Às vezes, ele chorava como um menino até soluçar e, em outras vezes, se perguntava por que. Por que aquilo aconteceu, se eles tinham tantos planos e se davam tão bem? Por que ele não percebeu nada em todo o tempo em que moraram juntos e só viu o problema quando não havia mais o que fazer? Por que ele não ficou mais tempo com Annie, ao invés de trabalhar? Por que ela ficou doente? Por que não houve uma segunda chance? Por que Annie se atirou da ponte sobre o canal? Por que ela morreu? Mas por mais que Mark pensasse e revirasse aquilo na memória, ele não conseguia entender. O fato era que nunca mais veria Annie outra vez.

Quando conseguiu se convencer de que não adiantava ficar trancado ali porque nada era capaz de reverter a morte e começou a suportar estar no mundo lá fora outra vez, Mark contratou uma diarista para encaixotar todas as coisas de Annie e deixar o ar entrar novamente pelas janelas. Ele só não teve coragem de se desfazer da estante de livros da qual ela gostava tanto — seria como desonrar sua memória.

Enquanto a mulher fazia seu trabalho, Mark permaneceu sentado à mesa da cozinha com uma xícara de café frio nas mãos. Não queria ver uma pessoa estranha tocando nas coisas de Annie com indiferença, coisas que ainda eram sagradas para ele, mas das quais precisava se afastar — ou não conseguiria continuar. Então quando a diarista foi avisar que já tinha terminado e que em meia hora os carregadores chegariam para levar as caixas, ela deixou um envelope sobre a mesa.
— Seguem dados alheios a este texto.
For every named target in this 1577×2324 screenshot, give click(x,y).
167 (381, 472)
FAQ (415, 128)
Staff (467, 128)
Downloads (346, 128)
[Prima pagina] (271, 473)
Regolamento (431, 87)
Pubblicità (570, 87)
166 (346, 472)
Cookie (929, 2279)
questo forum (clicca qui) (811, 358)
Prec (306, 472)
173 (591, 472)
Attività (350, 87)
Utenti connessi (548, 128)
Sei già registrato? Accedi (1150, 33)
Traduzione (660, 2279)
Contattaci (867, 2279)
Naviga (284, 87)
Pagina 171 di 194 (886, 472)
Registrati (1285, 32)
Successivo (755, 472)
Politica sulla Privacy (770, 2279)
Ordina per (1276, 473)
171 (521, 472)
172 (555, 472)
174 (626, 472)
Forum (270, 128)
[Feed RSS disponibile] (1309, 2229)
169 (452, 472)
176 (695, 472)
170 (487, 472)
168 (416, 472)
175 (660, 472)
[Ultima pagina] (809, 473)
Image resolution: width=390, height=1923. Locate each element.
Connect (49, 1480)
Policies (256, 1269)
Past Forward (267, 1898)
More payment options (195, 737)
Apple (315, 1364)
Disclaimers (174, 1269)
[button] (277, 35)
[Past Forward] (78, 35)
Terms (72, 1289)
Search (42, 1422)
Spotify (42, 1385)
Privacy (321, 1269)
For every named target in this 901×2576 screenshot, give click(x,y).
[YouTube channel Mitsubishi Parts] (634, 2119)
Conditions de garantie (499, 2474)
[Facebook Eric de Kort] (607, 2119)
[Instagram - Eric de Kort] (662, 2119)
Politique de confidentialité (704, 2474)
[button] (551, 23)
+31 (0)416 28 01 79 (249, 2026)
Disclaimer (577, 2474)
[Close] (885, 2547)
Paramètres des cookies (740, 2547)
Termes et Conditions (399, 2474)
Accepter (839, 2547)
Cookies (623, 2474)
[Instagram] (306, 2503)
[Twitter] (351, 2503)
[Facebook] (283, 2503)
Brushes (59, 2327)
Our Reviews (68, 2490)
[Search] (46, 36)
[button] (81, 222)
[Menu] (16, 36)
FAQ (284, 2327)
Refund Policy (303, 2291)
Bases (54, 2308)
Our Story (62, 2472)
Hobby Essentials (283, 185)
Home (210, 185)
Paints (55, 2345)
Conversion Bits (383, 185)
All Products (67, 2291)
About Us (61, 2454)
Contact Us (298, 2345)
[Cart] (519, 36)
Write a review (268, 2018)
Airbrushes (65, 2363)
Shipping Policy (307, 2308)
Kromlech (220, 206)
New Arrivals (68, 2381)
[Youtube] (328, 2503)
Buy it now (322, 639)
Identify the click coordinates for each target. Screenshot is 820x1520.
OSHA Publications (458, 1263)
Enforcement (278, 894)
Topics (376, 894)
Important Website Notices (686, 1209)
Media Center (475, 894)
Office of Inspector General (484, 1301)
Era um envelope grande, desses em que se colocam documentos importantes e exames, e tinha o nome de uma clínica médica.

— Estava numa gaveta, debaixo das roupas. — disse a mulher. — Pensei que talvez fosse importante.

Depois que Mark a pagou pelo serviço e a diarista foi embora, ele abriu o envelope. Era o resultado de um exame que Annie havia feito há cerca de dois meses e que dizia que ela não podia ter filhos. “Deficiência na ovulação que impossibilita a paciente de engravidar”, estava escrito. Mark leu o diagnóstico várias vezes.

Annie queria ter um filho. Um filho seu.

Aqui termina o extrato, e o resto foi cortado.